Observed (points) and simulated ceftazidime and avibactam steady‐state exposures by body weight and indication for pediatric subjects (blue shaded area), compared with simulated adult populations (gray shaded area). (a) AUCss,0–24; (b) Cmax,ss. AUCss,0–24, total daily area under the plasma concentration‐time curve at steady state; Cmax,ss, maximum plasma concentration at steady state; cIAI, complicated intra‐abdominal infection; cUTI, complicated urinary tract infection, NP, nosocomial pneumonia. Each symbol represents an individual exposure variable.

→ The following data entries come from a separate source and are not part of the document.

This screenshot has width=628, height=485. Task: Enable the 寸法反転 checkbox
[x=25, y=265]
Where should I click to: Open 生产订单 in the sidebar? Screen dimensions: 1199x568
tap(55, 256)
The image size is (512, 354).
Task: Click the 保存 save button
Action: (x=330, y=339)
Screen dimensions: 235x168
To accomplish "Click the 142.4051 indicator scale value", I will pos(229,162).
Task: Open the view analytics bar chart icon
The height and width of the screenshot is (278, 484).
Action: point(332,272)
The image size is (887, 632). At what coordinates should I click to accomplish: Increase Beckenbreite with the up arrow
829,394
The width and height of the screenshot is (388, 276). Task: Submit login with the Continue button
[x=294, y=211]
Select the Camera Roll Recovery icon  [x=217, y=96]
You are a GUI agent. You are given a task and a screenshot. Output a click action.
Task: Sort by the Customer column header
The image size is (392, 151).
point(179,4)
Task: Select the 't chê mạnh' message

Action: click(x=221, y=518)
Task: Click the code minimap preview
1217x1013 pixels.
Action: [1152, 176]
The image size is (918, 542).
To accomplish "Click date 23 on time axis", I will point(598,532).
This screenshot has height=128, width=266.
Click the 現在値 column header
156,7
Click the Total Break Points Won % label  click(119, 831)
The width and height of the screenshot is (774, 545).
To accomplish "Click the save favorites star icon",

The red line represents the median simulated values, blue shading represents the 90% prediction interval for each pediatric indication, and gray shading represents the 90% prediction interval for adults with normal renal function or mild renal impairment.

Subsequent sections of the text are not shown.